The Prize for Excellence in Science Teaching in Secondary Schools was awarded to Donna Buckley, the Assistant Director of Maths and cybersecurity teacher at John Curtin College of the Arts in Fremantle, WA. 

“My role is to engage students for a love of programming and engaging girls through that,” she said. 

“I’ve made connections for my students to the real world to their passions to the arts so I can relate maths to them.”

Buckley went back to university as a mature aged student in order to teach her students a course in cybersecurity.

“It’s so important from a young age for cyber safety messages.
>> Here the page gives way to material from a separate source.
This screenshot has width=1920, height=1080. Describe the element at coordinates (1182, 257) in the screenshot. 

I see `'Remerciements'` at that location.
We also need to show students there are possibilities for careers in this industry and from a diverse range of backgrounds and it’s that diversity that will help us overcome the challenges that are ahead.” 

Finally, the Prize for New Innovators was awarded to Associate Profesor Lara Herrero from Griffith University. 
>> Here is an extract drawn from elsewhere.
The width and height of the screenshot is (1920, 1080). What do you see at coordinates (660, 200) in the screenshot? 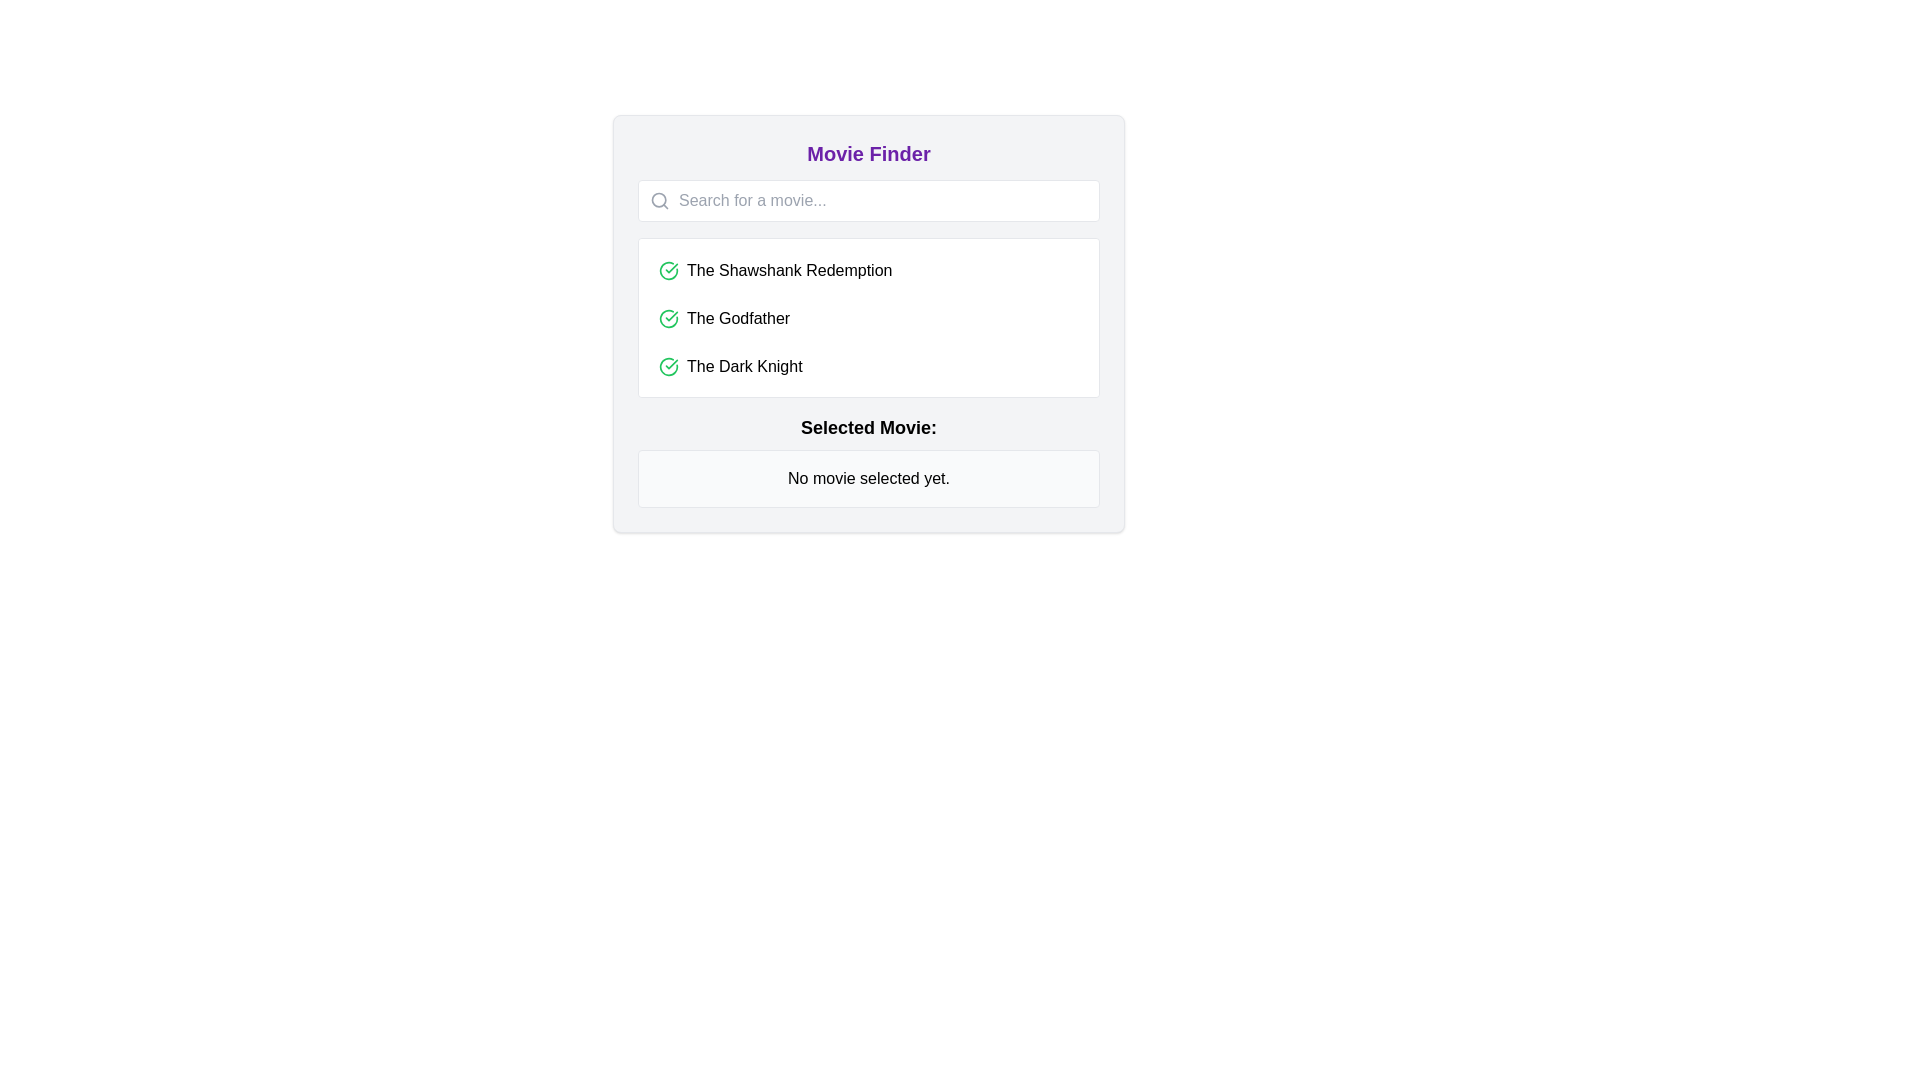
I see `the search icon located in the top-left corner of the search input field, which indicates the presence of search functionality` at bounding box center [660, 200].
The virologist is leading an interdisciplinary team in the Institute for Glycomics at the university to study the way viral infections are diagnosed, treated and managed. 

Specifically, her research focuses on mosquito-transmitted viruses associated with arthritis, such as Ross River virus (RRV) — the most common mosquito-transmitted disease in the country, with more than 5000 infections reported each year. 

Professor Herrero contracted RRV herself a number of years ago — an experience that left her with excruciating pain to her muscles and joints. 

Dissatisfied with the traditional drug discovery which can take up to two decades ‘from bench to bedside’, Associate Professor Herrero is trying to repurpose known drugs that can minimise the harrowing pain of viral arthritis. 

“We found one that was called Pentosan polysulfate that was traditionally used for bladder inflammation,” she explained. 

“That shared a lot of the mechanisms to RRV-induced arthritis.”

Professor Herrero decided to return to university to study medicine, “in order to understand how to get a drug all the way to a patient.” 

She secured a patent on her invention before partnering with Australian ASX-listed biotechnology company, Paradigm Biopharmaceuticals, to get the drug through clinical trials and into patients. 

“It’s a great achievement,” Professor Herrero said of her innovation. “There are no real big discoveries that are on the shoulders of only one individual, it’s a big team effort.” 

“[Receiving the PM’s prize] gives me a new sense of hope for the work that we’re doing and the work that we’ll do in the future.”